The task>
Search the data for "button". Return each matching line.
-------- Excerpted records --------
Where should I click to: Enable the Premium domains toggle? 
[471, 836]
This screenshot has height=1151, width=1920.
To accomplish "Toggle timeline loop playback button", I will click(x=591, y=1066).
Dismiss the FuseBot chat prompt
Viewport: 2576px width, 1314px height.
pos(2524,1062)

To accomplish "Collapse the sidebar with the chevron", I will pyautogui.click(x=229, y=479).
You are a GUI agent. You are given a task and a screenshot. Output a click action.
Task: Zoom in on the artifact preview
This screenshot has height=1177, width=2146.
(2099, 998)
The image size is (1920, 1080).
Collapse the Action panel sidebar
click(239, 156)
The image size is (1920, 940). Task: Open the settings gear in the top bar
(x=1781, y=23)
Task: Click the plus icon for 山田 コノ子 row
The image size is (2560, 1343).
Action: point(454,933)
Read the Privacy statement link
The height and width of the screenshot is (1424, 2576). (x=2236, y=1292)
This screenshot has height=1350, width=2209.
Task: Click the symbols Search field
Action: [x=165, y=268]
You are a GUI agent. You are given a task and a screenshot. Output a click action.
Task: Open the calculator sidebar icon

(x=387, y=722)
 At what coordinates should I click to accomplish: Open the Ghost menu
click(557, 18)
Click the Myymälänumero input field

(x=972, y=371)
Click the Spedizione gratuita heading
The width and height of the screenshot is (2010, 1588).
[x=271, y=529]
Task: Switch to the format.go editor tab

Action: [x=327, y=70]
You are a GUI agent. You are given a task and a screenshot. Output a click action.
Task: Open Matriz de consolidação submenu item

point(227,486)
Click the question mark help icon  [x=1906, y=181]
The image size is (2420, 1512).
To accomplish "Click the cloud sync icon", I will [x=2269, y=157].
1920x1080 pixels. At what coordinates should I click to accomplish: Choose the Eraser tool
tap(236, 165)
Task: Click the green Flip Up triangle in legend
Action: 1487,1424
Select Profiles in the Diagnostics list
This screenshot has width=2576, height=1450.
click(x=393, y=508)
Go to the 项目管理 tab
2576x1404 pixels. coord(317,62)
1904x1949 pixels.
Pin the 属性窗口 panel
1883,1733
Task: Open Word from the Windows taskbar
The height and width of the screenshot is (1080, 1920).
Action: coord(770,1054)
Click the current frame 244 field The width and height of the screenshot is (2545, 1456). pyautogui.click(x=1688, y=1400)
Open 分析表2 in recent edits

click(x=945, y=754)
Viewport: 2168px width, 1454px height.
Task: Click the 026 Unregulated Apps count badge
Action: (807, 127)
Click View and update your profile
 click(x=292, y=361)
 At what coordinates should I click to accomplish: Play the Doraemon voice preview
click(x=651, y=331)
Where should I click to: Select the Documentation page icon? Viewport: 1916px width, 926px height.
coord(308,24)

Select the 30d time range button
--------
Written answer>
To accomplish "Toggle timeline loop playback button", I will click(x=591, y=1066).
Select the 30d time range button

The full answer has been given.